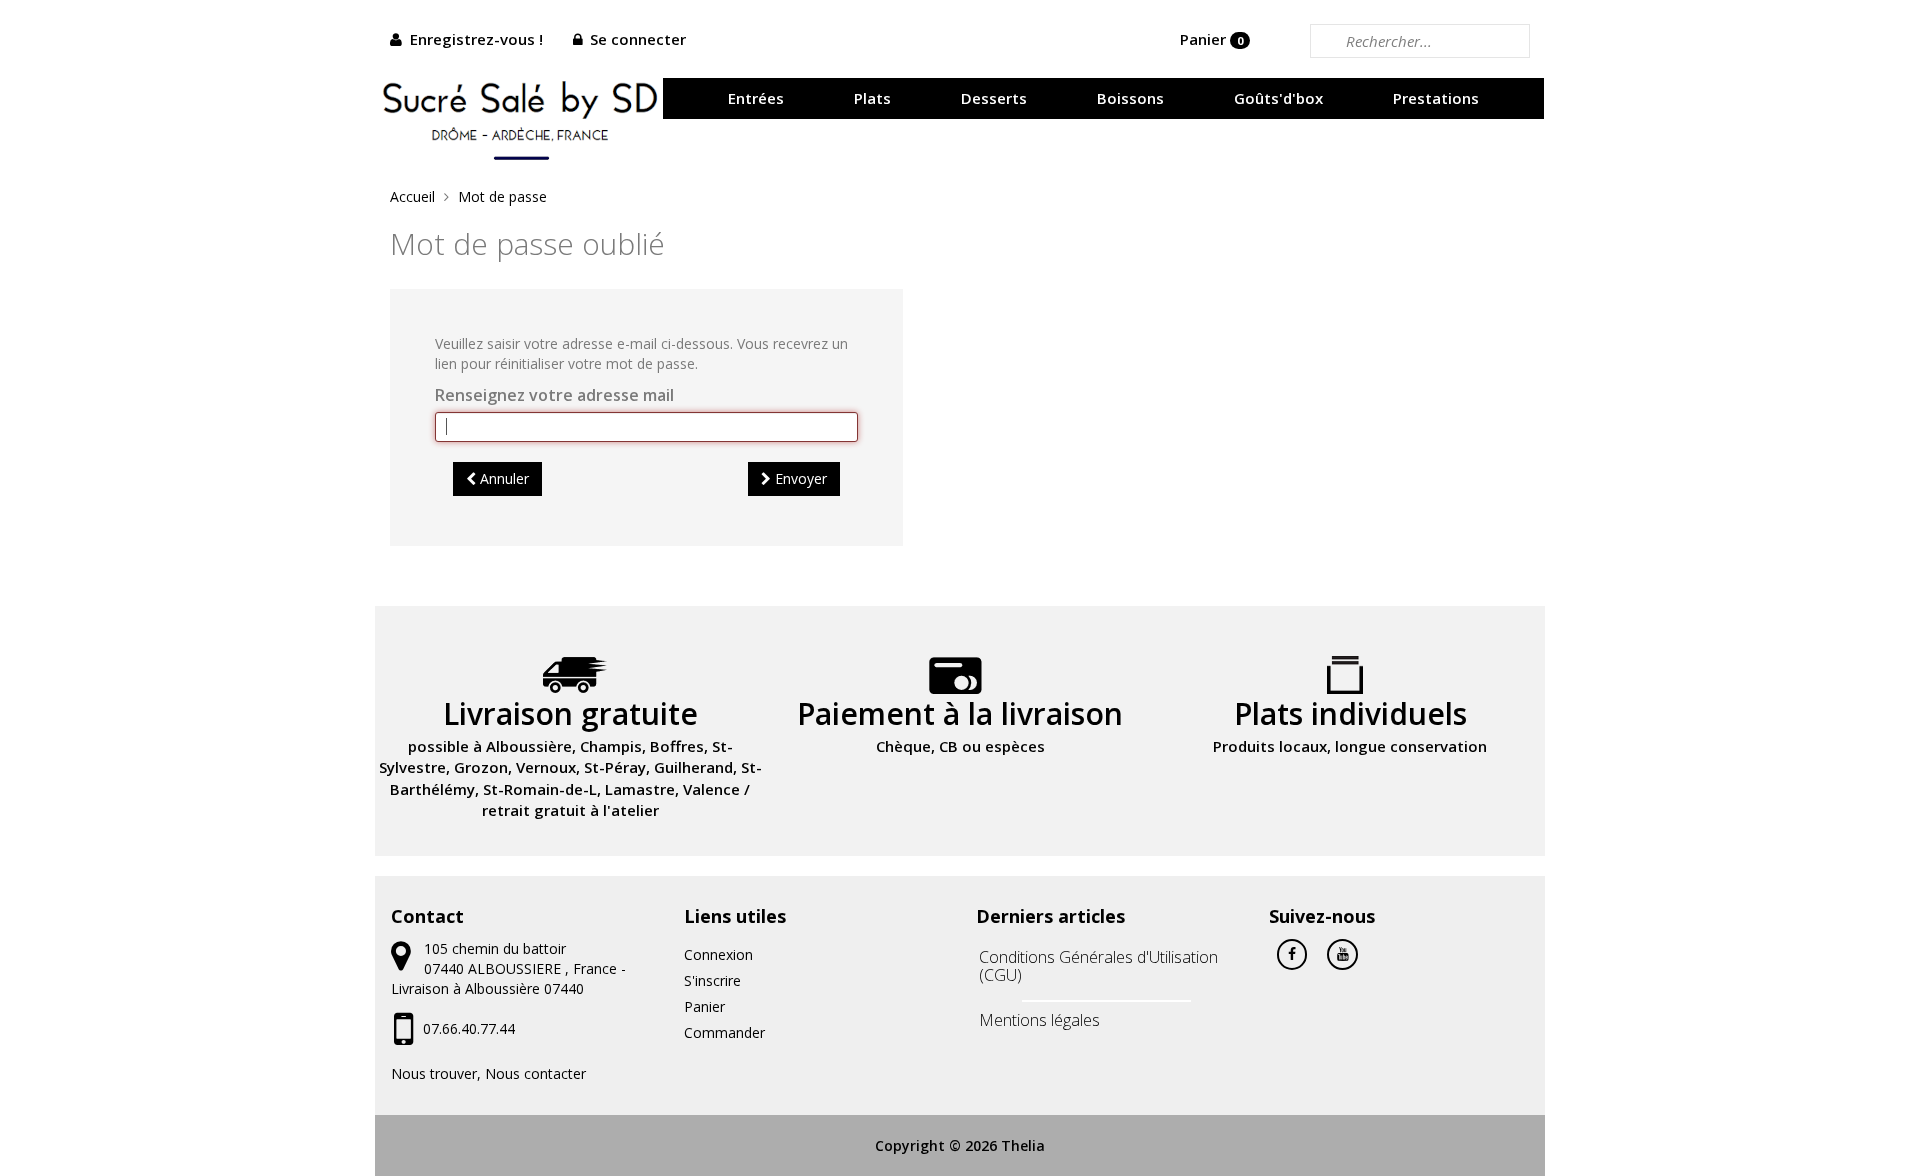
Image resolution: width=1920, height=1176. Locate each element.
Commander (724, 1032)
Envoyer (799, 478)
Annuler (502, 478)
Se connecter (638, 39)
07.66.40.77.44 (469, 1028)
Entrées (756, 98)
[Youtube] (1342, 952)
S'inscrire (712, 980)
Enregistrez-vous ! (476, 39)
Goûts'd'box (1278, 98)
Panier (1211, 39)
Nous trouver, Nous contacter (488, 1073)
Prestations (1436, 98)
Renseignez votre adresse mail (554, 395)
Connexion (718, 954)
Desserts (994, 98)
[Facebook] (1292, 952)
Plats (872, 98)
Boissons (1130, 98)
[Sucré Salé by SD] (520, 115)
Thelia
----------------
• [EXERCISE DIRECTIONS]:
Working from the material above, retype exactly the lines from the one with "Commander (724, 1032)" through the one with "Panier (1211, 39)", both included, and only those lines.

• [TASK SOLUTION]:
Commander (724, 1032)
Envoyer (799, 478)
Annuler (502, 478)
Se connecter (638, 39)
07.66.40.77.44 (469, 1028)
Entrées (756, 98)
[Youtube] (1342, 952)
S'inscrire (712, 980)
Enregistrez-vous ! (476, 39)
Goûts'd'box (1278, 98)
Panier (1211, 39)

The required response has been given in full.